(Entries taken from a collection)
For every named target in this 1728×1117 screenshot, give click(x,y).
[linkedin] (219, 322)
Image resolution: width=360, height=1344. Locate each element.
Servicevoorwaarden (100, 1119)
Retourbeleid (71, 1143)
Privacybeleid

| Problem description |
For each entry above, please make an exact copy.

| Response below |
For every named target in this 1728×1117 screenshot, give click(x,y).
[linkedin] (219, 322)
Image resolution: width=360, height=1344. Locate each element.
Servicevoorwaarden (100, 1119)
Retourbeleid (71, 1143)
Privacybeleid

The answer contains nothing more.